The camera on the Pixels forms one of the better aspects of the device. The 12.3MP rear camera captures a high level of detail under a variety of lighting conditions, including low light and indoor lighting conditions.

As they say, Rome was not built in a day. And so was the case with the camera performance on the Pixels. As detailed in The Graduate series from Alphabet's X facility, the camera performance of the Pixels can be traced as far back as the development cycle of Google Glass. Meet Gcam, the software that has been powering the camera performance on several Google products and has achieved great success.

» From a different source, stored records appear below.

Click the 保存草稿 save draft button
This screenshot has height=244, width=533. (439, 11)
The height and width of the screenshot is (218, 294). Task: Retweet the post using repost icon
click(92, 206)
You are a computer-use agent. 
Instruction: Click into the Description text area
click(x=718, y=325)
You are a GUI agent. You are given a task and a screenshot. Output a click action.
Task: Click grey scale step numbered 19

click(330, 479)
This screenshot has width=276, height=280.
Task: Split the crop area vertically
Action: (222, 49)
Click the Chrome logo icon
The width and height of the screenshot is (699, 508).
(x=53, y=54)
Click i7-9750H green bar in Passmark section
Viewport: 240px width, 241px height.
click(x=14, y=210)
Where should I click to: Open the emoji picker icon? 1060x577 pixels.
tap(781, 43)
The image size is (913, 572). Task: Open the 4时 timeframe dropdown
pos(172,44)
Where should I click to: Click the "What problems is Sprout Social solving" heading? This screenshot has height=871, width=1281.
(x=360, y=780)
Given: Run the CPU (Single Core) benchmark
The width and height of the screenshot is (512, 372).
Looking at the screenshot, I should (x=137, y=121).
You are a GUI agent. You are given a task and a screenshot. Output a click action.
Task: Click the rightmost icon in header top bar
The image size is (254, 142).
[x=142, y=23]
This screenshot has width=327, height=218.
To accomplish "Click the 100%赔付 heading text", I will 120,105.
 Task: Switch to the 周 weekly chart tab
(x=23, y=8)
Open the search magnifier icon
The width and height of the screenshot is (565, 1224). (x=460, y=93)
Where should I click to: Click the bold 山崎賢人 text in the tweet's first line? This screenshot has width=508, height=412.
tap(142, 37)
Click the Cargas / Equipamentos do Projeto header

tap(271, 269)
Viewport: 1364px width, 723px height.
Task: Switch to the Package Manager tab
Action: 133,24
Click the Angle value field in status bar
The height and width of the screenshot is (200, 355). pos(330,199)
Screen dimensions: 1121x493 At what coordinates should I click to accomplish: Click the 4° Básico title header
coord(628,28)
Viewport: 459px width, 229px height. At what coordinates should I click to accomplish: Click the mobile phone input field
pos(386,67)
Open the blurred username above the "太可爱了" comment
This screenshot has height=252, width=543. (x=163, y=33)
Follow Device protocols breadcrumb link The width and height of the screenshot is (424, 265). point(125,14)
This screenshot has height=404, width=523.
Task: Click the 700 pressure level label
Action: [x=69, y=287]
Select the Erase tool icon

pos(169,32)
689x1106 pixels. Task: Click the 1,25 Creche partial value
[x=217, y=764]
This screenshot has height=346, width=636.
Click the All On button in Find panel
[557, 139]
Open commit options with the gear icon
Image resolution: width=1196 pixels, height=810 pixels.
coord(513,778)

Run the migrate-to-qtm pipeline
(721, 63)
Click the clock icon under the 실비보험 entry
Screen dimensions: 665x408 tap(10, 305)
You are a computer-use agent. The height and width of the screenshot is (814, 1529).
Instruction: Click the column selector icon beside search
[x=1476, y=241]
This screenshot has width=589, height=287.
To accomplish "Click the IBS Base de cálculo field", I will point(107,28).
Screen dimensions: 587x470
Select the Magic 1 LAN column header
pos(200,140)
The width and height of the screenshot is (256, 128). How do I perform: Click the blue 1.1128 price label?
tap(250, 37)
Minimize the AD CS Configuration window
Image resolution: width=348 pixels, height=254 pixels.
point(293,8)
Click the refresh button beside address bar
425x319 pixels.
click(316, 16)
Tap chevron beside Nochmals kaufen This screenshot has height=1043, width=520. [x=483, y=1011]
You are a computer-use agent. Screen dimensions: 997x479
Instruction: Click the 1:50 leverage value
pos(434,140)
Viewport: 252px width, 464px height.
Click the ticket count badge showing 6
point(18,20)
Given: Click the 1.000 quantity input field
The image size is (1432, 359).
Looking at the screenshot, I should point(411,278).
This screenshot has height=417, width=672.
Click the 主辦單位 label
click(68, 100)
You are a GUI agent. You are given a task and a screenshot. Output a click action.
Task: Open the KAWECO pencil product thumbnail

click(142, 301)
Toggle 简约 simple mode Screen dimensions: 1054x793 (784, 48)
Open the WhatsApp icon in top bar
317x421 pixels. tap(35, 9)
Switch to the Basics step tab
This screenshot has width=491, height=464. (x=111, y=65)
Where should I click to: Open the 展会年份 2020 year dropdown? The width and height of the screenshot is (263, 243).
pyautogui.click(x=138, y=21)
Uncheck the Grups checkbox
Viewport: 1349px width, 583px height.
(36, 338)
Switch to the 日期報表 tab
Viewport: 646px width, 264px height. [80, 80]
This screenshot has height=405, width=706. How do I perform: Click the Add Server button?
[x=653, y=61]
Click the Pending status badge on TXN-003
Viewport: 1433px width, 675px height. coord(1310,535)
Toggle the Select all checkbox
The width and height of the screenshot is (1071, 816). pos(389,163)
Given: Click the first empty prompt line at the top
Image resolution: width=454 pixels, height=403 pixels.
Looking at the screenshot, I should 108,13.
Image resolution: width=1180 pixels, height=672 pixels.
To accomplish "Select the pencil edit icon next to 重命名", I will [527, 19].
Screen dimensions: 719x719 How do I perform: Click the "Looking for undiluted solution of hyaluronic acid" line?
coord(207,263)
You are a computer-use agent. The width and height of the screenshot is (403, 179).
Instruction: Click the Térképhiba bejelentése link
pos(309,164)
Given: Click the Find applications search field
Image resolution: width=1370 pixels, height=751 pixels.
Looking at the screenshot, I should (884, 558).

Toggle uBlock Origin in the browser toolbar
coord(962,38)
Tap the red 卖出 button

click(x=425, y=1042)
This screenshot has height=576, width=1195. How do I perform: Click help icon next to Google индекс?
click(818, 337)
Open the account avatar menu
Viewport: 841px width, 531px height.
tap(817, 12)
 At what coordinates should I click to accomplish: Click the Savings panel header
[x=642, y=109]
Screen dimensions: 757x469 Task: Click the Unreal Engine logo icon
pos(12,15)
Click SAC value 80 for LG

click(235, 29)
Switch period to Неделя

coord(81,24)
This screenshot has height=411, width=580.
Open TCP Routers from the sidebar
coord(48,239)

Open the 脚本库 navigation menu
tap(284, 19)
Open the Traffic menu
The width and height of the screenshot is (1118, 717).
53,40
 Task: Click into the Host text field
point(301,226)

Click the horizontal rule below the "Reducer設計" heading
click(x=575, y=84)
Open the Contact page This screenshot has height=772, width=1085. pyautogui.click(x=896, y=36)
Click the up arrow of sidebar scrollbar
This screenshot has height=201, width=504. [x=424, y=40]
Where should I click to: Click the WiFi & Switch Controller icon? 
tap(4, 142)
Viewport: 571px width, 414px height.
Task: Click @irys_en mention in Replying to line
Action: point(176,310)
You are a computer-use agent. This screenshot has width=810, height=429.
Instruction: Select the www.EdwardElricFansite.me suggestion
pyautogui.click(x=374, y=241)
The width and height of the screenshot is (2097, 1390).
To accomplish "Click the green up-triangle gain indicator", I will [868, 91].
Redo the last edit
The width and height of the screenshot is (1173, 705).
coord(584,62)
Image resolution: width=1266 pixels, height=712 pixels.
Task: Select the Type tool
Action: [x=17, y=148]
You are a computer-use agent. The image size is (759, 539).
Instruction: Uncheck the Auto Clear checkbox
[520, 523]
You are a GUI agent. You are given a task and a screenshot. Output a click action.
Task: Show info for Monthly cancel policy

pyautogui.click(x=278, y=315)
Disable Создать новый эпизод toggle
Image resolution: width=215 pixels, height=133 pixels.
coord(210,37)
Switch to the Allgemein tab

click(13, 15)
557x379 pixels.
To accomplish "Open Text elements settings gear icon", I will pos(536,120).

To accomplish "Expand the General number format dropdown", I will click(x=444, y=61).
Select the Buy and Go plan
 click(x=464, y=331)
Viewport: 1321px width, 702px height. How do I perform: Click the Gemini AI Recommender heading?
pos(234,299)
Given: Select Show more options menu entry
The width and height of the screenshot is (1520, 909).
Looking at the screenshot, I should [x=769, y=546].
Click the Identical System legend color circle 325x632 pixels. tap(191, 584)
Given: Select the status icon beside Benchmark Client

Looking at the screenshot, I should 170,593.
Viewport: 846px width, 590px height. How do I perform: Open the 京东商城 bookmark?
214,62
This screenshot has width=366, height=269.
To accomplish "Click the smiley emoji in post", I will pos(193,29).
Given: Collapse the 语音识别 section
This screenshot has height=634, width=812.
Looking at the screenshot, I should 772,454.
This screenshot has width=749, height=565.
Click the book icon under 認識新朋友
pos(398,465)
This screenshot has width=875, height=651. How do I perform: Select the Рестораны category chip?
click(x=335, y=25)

Gcam began in 2011 as a solution to fitting a decent camera experience within Google Glass. As Glass needed to be light and wearable, Google could not approach the problem from the hardware end. So the team at Gcam looked at applying computational photography techniques on the software end to compensate, and even go up on hardware limitations.

Early Google Glass Prototype

Gcam's solution came in the form of image fusion, a method which took rapid sequences of shots and fused them together to create a single, higher quality image. Image fusion debuted in Glass in 2013, and the success of the method prompted Gcam to bring the next iteration of image fusion to smartphones in the form of HDR+ on the Nexus 5.

Gcam's HDR+ mode is now available as the default mode for shooting photos on the Google Pixel and Pixel XL.

In the future, the team at Gcam is exploring the possibilities of what they can do next. One among the several possibilities is merging Google's machine learning resources with photography, allowing us to make better use of the hardware on our smartphones.